> What you will do: Pick out each line in the entries below that contains the word "dropdown", and copy those lines.

> Source material:
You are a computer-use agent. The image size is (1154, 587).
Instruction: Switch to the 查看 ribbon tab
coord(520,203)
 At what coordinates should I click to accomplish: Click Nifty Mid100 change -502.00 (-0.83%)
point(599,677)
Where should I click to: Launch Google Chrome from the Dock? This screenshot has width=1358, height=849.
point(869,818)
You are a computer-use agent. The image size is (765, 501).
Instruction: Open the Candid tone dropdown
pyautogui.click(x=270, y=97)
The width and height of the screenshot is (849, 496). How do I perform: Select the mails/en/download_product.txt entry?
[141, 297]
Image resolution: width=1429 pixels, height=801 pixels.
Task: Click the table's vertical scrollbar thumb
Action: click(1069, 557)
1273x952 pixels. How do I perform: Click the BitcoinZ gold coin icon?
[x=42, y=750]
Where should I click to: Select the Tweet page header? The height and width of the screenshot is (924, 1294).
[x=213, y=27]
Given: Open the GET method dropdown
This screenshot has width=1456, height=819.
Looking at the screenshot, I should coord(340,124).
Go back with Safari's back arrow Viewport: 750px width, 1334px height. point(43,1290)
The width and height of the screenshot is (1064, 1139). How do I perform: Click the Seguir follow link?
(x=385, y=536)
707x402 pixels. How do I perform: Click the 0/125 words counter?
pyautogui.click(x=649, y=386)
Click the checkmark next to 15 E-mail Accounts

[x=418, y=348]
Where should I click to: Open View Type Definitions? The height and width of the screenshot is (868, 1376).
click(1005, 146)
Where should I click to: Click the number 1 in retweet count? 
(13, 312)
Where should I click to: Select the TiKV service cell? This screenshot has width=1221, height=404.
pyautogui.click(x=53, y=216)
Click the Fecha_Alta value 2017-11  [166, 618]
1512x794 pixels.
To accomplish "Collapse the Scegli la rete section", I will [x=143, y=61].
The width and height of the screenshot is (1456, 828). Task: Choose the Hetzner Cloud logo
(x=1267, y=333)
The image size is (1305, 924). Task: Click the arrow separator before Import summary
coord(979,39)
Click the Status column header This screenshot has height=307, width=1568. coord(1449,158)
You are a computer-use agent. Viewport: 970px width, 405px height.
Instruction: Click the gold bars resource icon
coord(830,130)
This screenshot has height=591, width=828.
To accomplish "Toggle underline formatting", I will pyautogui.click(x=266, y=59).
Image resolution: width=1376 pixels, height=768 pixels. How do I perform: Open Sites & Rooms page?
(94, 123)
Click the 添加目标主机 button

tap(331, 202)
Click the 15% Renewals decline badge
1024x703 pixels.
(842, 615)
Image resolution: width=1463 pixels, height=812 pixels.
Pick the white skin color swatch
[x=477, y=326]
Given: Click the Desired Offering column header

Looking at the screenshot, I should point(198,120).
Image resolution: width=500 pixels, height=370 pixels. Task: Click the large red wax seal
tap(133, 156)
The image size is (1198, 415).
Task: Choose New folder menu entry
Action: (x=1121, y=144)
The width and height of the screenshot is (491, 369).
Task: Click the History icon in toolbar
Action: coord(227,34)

> Task answer:
Instruction: Open the Candid tone dropdown
Given: Open the GET method dropdown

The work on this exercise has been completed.